Start of Working data

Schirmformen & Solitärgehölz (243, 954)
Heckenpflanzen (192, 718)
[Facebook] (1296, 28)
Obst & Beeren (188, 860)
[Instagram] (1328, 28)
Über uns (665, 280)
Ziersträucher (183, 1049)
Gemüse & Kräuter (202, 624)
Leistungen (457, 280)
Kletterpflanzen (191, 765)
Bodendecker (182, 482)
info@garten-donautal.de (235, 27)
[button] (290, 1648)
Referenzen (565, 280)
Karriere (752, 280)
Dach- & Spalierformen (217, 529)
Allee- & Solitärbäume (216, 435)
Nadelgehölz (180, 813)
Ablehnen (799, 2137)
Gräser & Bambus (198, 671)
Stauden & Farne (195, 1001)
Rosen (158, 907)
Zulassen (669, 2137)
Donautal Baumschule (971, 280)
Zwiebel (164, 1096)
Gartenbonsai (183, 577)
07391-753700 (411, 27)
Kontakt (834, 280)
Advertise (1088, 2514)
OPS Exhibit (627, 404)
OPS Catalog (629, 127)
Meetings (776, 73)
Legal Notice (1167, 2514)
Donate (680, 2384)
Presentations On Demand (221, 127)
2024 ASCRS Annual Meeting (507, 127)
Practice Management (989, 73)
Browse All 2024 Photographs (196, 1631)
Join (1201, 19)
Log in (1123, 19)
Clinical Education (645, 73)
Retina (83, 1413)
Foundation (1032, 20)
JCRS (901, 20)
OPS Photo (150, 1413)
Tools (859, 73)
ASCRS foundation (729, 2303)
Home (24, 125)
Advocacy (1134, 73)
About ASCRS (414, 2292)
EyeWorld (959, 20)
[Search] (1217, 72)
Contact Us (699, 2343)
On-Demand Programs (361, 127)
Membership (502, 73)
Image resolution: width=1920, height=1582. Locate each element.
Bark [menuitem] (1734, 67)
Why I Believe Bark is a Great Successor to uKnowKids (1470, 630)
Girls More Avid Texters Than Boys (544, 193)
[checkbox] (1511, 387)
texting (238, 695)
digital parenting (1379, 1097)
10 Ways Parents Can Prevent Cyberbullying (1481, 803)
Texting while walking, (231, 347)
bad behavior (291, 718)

End of Working data

Activity:
Exactly as shown, give every record again.

Answer below:
Schirmformen & Solitärgehölz (243, 954)
Heckenpflanzen (192, 718)
[Facebook] (1296, 28)
Obst & Beeren (188, 860)
[Instagram] (1328, 28)
Über uns (665, 280)
Ziersträucher (183, 1049)
Gemüse & Kräuter (202, 624)
Leistungen (457, 280)
Kletterpflanzen (191, 765)
Bodendecker (182, 482)
info@garten-donautal.de (235, 27)
[button] (290, 1648)
Referenzen (565, 280)
Karriere (752, 280)
Dach- & Spalierformen (217, 529)
Allee- & Solitärbäume (216, 435)
Nadelgehölz (180, 813)
Ablehnen (799, 2137)
Gräser & Bambus (198, 671)
Stauden & Farne (195, 1001)
Rosen (158, 907)
Zulassen (669, 2137)
Donautal Baumschule (971, 280)
Zwiebel (164, 1096)
Gartenbonsai (183, 577)
07391-753700 (411, 27)
Kontakt (834, 280)
Advertise (1088, 2514)
OPS Exhibit (627, 404)
OPS Catalog (629, 127)
Meetings (776, 73)
Legal Notice (1167, 2514)
Donate (680, 2384)
Presentations On Demand (221, 127)
2024 ASCRS Annual Meeting (507, 127)
Practice Management (989, 73)
Browse All 2024 Photographs (196, 1631)
Join (1201, 19)
Log in (1123, 19)
Clinical Education (645, 73)
Retina (83, 1413)
Foundation (1032, 20)
JCRS (901, 20)
OPS Photo (150, 1413)
Tools (859, 73)
ASCRS foundation (729, 2303)
Home (24, 125)
Advocacy (1134, 73)
About ASCRS (414, 2292)
EyeWorld (959, 20)
[Search] (1217, 72)
Contact Us (699, 2343)
On-Demand Programs (361, 127)
Membership (502, 73)
Image resolution: width=1920, height=1582. Locate each element.
Bark [menuitem] (1734, 67)
Why I Believe Bark is a Great Successor to uKnowKids (1470, 630)
Girls More Avid Texters Than Boys (544, 193)
[checkbox] (1511, 387)
texting (238, 695)
digital parenting (1379, 1097)
10 Ways Parents Can Prevent Cyberbullying (1481, 803)
Texting while walking, (231, 347)
bad behavior (291, 718)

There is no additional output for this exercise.